TASK TO COMPLETE:
Once the line containing "This screenshot has width=1020, height=501." is found in the data below, repeat it and every later line exactly, leaving the pictures out.

MATERIALS PROVIDED:
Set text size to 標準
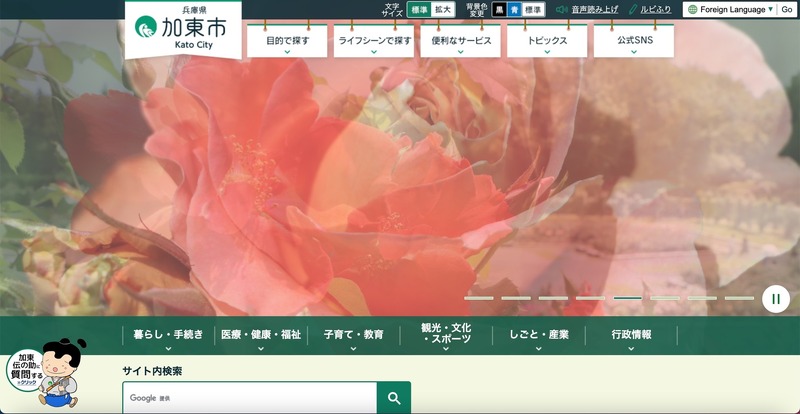The height and width of the screenshot is (414, 800). coord(419,9)
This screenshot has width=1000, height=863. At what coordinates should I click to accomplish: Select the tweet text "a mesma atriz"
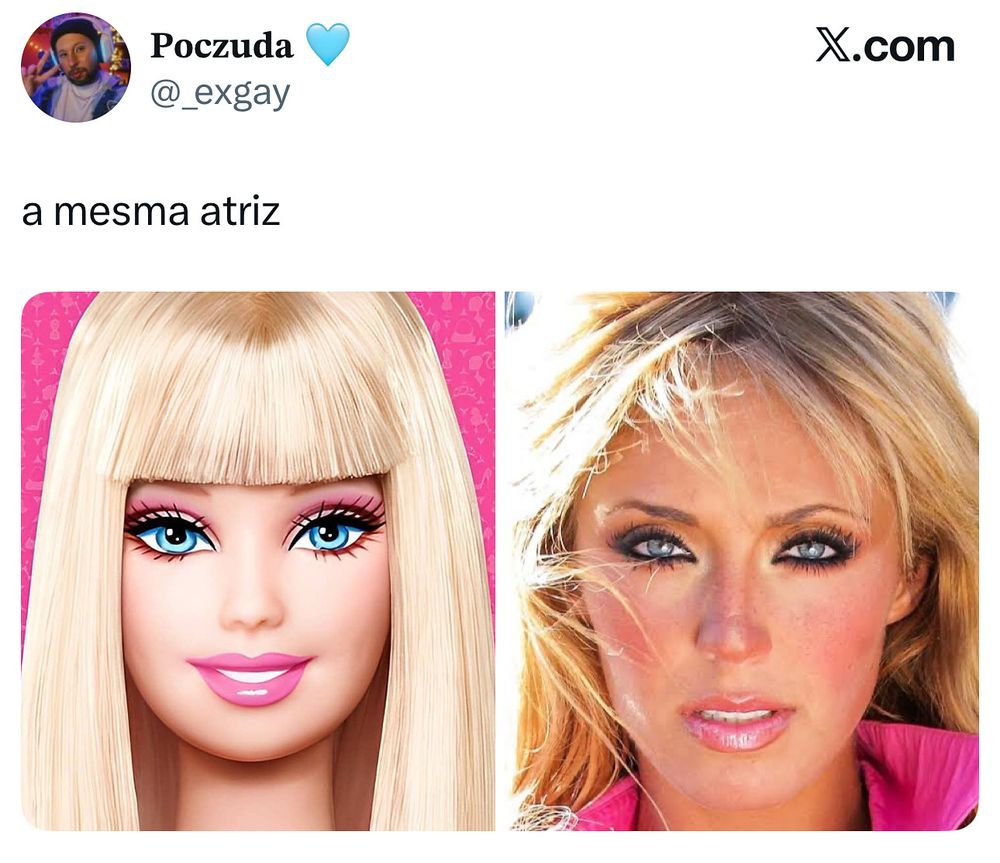tap(151, 211)
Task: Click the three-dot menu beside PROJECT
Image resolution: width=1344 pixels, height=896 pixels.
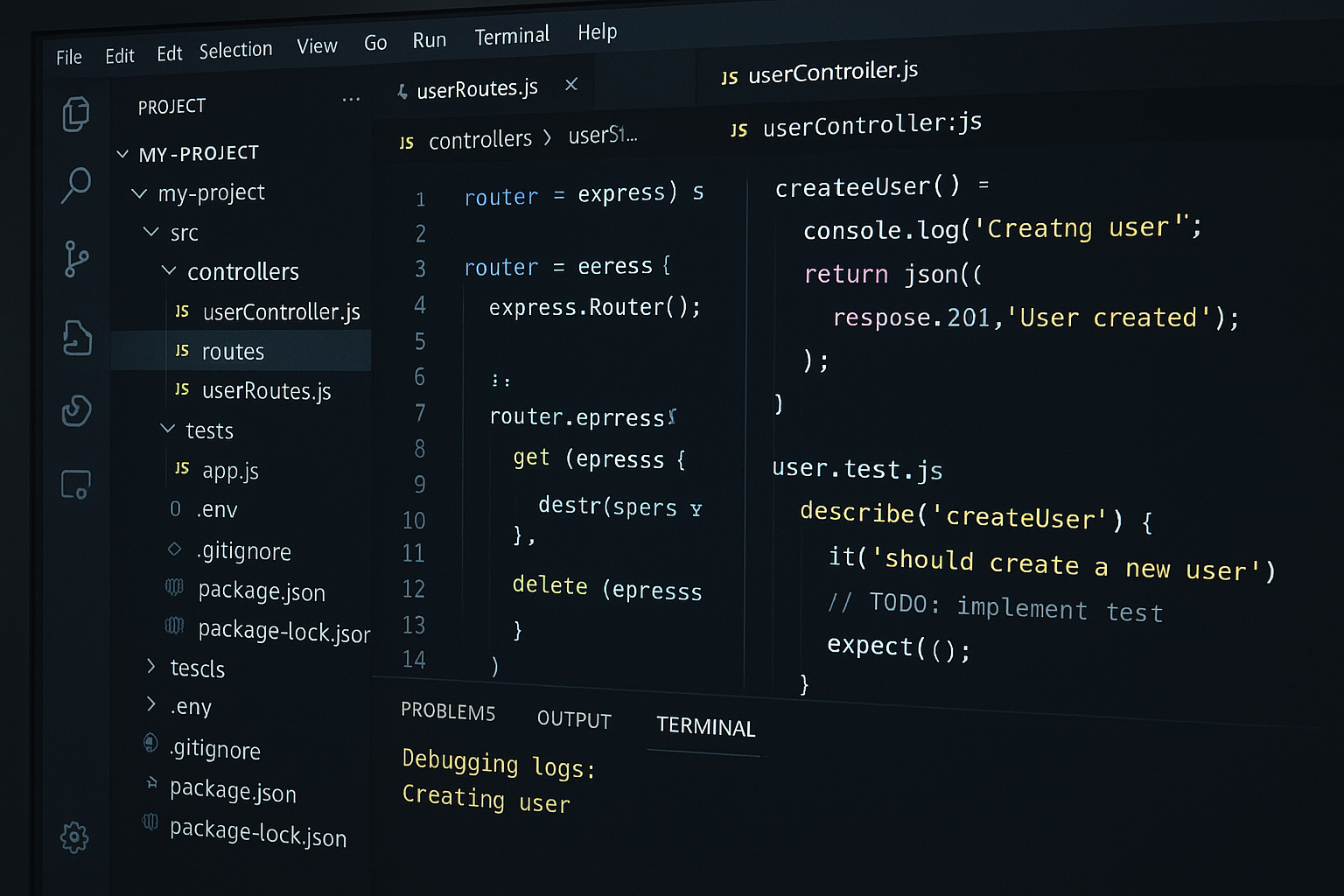Action: click(351, 100)
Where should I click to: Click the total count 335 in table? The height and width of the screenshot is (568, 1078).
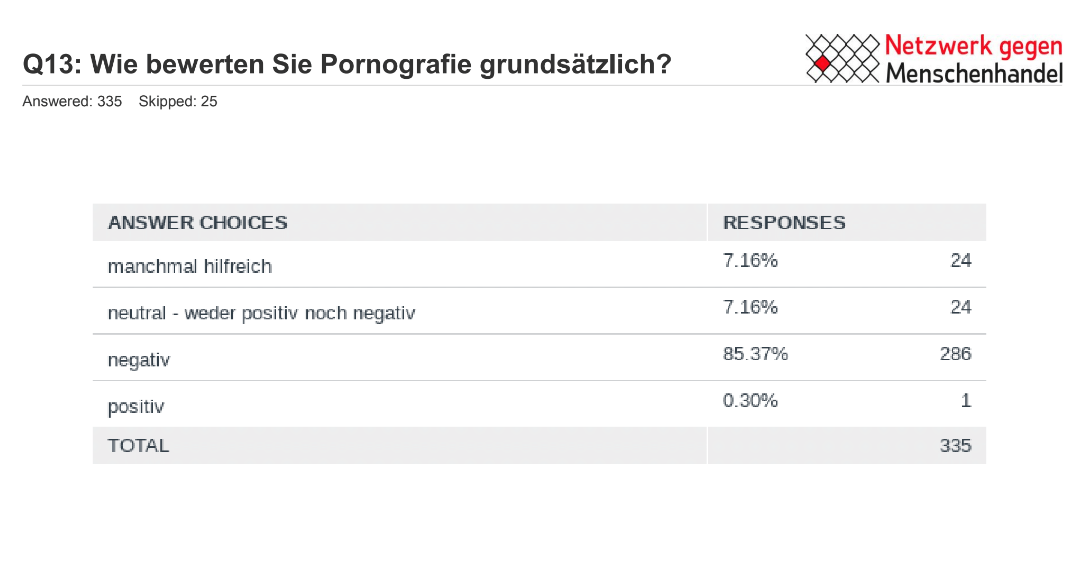(955, 446)
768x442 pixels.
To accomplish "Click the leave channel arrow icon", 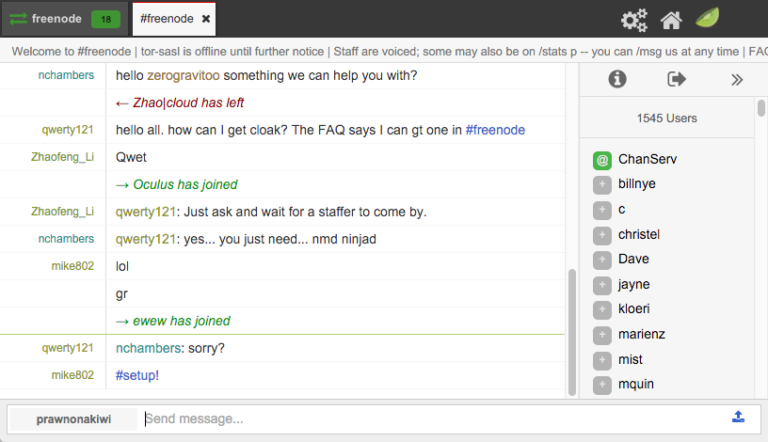I will [x=677, y=79].
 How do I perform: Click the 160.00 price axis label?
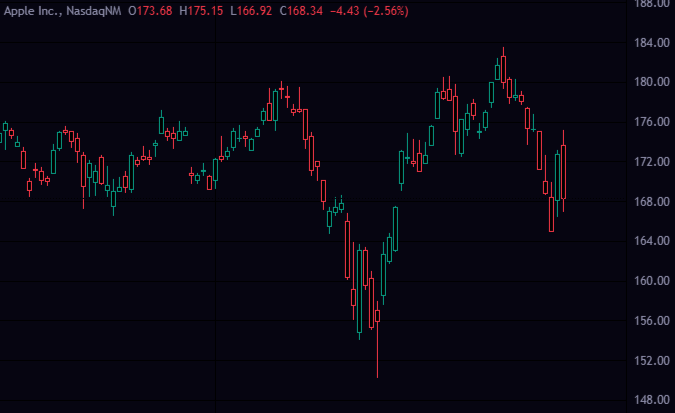(650, 281)
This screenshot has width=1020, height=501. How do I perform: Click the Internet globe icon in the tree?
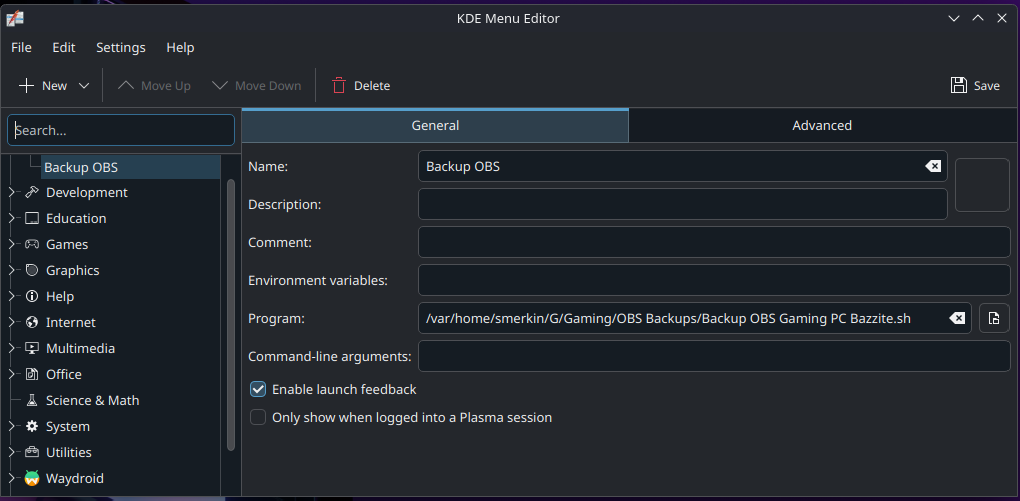pyautogui.click(x=32, y=322)
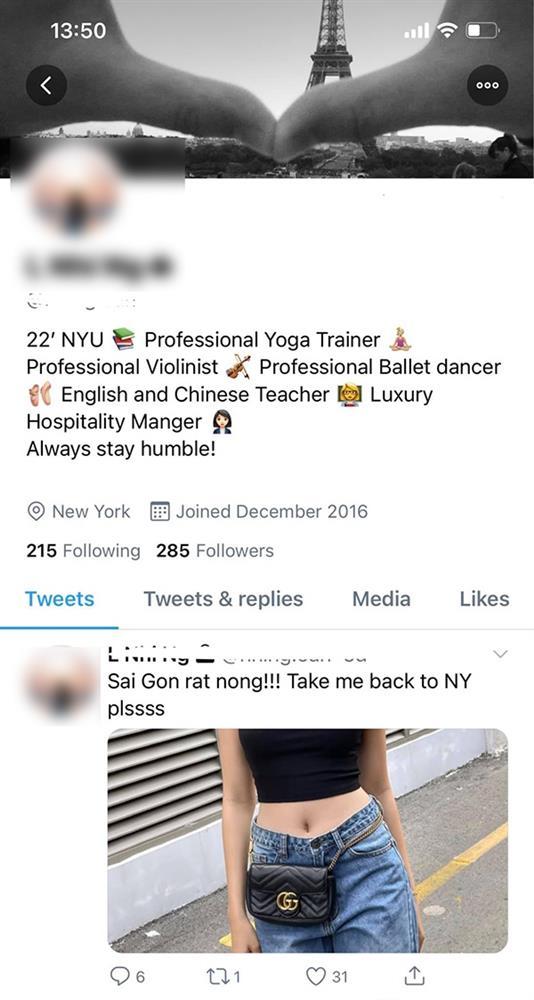
Task: Select the Likes tab
Action: click(484, 599)
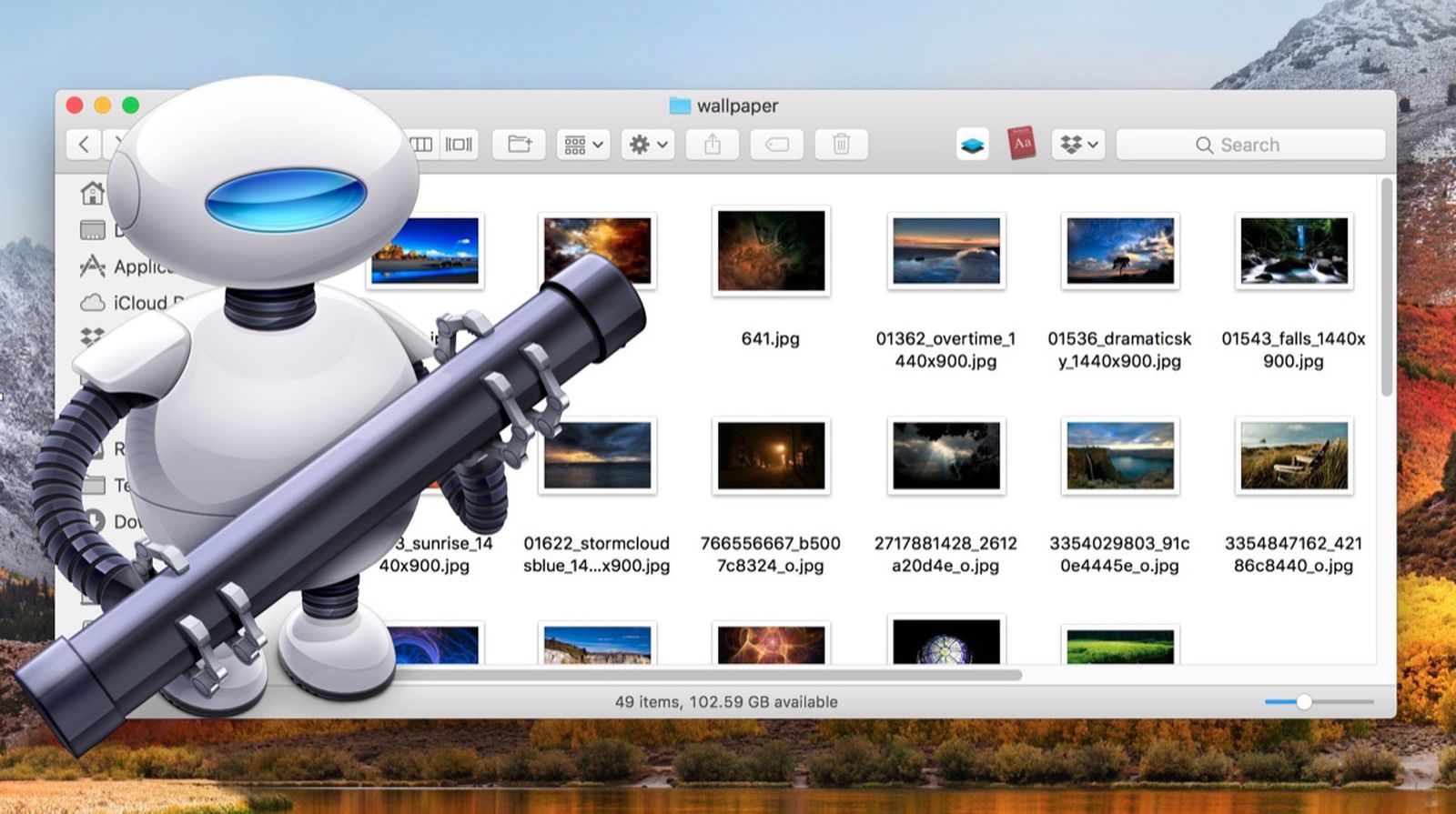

TASK RESULT:
This screenshot has width=1020, height=501. How do I perform: Click the Internet globe icon in the tree?
pyautogui.click(x=32, y=322)
Task: Select the Likes tab
Action: click(484, 599)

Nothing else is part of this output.